EXERCISE A: In the listing below, repeat word for word the lines starting with the line containing "You are a GUI" and going on through the line containing "Looking at the". Leave the pictures out.

TEXT BLOCK:
Nokia E61 Smartphone
The only non Nokia phone that I've ever bought was a Handspring Treo 600. I got it because I wanted to be able to manage servers over the Internet from my phone using SSH without carrying around a laptop or other bulky device. The Treo looked perfect, querty keyboard, big colour (touch screen) display, and Palm OS, but once I'd used it for a bit I realised that it had some pretty big flaws: The screen was only 160x160 pixels which is too small for even a 40 column display let alone 80 cols; it had no Wifi or bluetooth so connecting to other devices was a pain; and finally, although it worked ok as a PDA, it was a terrible phone!
So when I saw the E61 announced around this time last year I couldn't wait until my current contract expired so that I could get one. It seemed to fix all the things that let the Treo down: Nokia design, Symbian OS, 3G, Bluetooth and a QVGA screen, plus it had two killer features: WiFi and SIP. So now that I've finally bought one, is it all that it promised?
I got my last phone (a Nokia 6630) on an 18 month contract with T-Mobile, and as I haven't had any real problems I decided to get the E61 from them as an upgrade (plus they do an unlimited data plan for £7.50/month). I've also found that T-Mobile don't muck around with the firmware quite as much as some operators (like 3 and Vodaphone).
The T-Mobile package is completely standard as far as I can see (apart from the silkscreened logos that they insist on putting on):
- The phone
- 64Mb Mini SD card
- BP-5L Li-ion Battery
- Mains charger
- Mono Pop-Port earpiece
- Installation CD
- Lots of docs
The phone looks and feels very solid with none of the annoying slidy bits that I've seen on some of Nokia's other recent phones (N70). Would have been nice it they had shipped a stereo headset like they did on the 6630, but that's not a big problem. The BP-5L battery has double the capacity (1500mAh) of the old BL-5C that I've got in my old phone, and I can see the necessity due to the additional drain from a big display and Wifi, but it's a pity because I've got about 5 BL-5Cs lying about and my bluetooth GPS (a Nokia LD-3W) uses them too. The charging socket is one of the new micro ones (same as my GPS), but they do provide an adapter that lets you use an old charger instead.
The screen is bright and very clear - my photos don't do it justice at all! In fact it's got to be one of the best screens that I've seen on a phone. It's 320x240 landscape which is the same as a lot of (older) pocket PCs, with 16.7 Million colours, so photographs look fantastic. The keyboard (thumbboard?) is well laid out and the keys have a positive feel without being too clicky, but the dial/hang-up keys are a bit awkward and may take a bit of getting used to. The 5-way navigation button is now a joystick which for me is easier to use. The only criticism that I can make is that it's a bit too wide to hold comfortably, but I guess that's what you get if you want a big screen.

DATA EXCERPTS:
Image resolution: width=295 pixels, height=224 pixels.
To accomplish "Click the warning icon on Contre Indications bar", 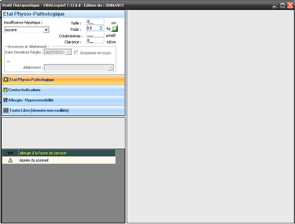I will [5, 90].
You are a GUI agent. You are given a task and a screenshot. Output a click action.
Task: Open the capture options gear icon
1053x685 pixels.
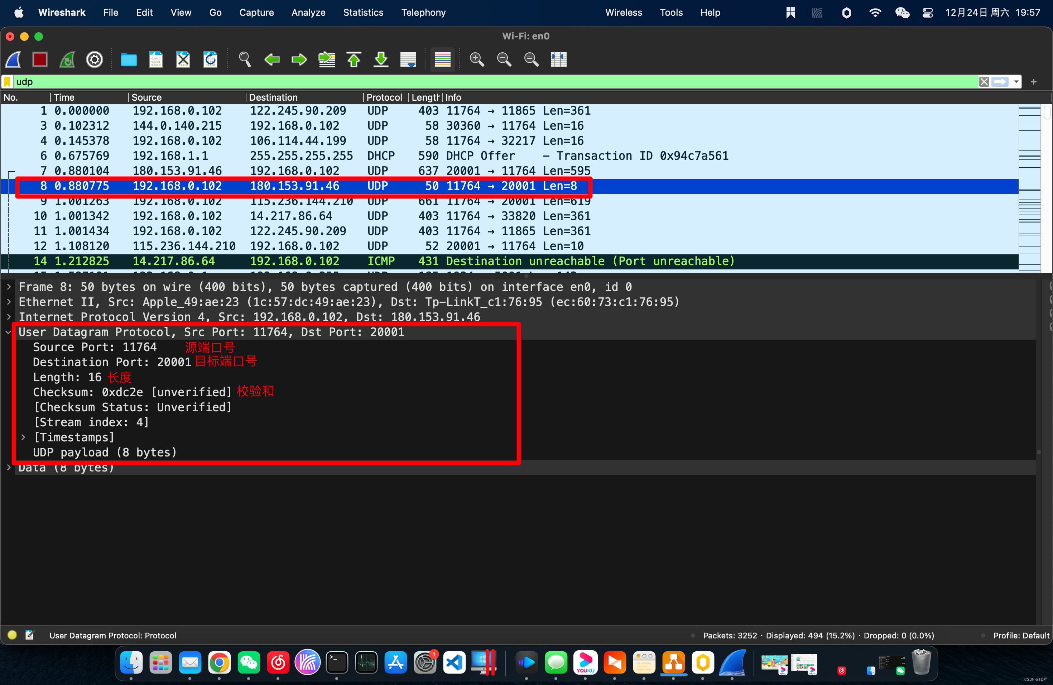94,59
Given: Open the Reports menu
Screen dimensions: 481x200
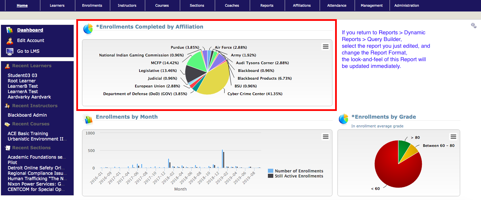Looking at the screenshot, I should coord(267,5).
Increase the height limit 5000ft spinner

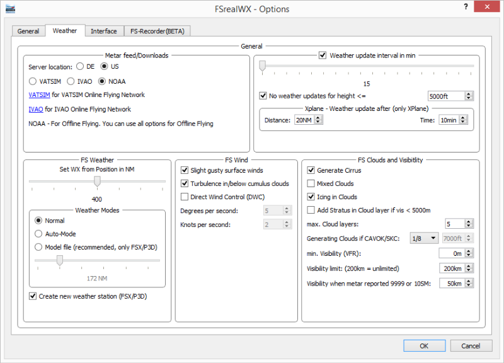[x=469, y=94]
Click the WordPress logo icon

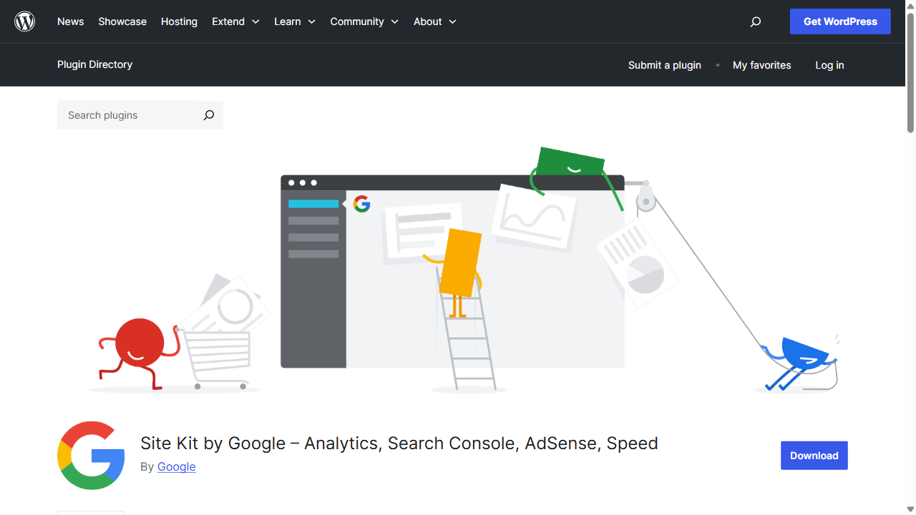24,21
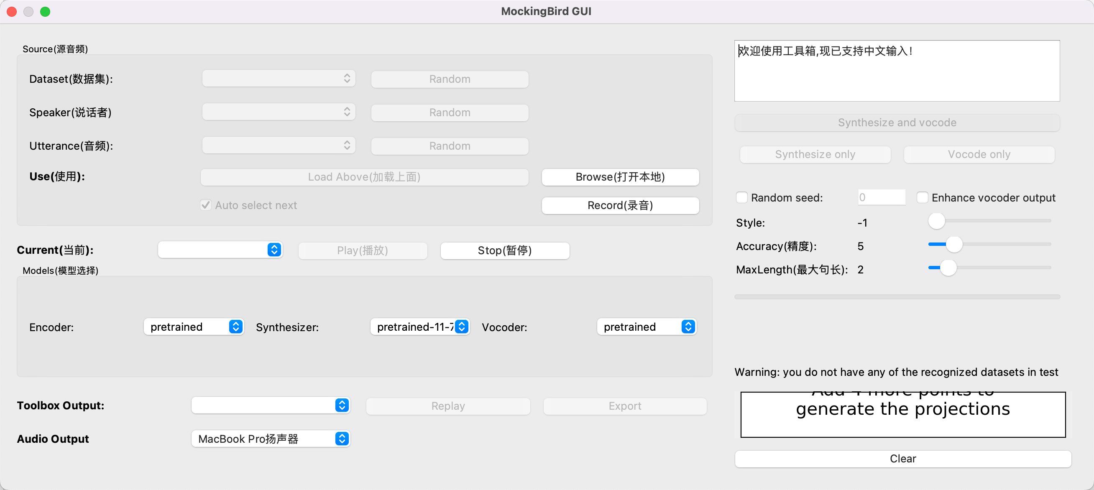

EXERCISE B: Reproduce the passage of the Nokia E61 review above word for word, starting with "The screen is" and going on through "a big screen.".

WRITTEN SOLUTION A:
You are a GUI agent. You are given a task and a screenshot. Output a click action.
Task: Open the capture options gear icon
1053x685 pixels.
94,59
Given: Open the Reports menu
Screen dimensions: 481x200
Looking at the screenshot, I should coord(267,5).

WRITTEN SOLUTION B:
The screen is bright and very clear - my photos don't do it justice at all! In fact it's got to be one of the best screens that I've seen on a phone. It's 320x240 landscape which is the same as a lot of (older) pocket PCs, with 16.7 Million colours, so photographs look fantastic. The keyboard (thumbboard?) is well laid out and the keys have a positive feel without being too clicky, but the dial/hang-up keys are a bit awkward and may take a bit of getting used to. The 5-way navigation button is now a joystick which for me is easier to use. The only criticism that I can make is that it's a bit too wide to hold comfortably, but I guess that's what you get if you want a big screen.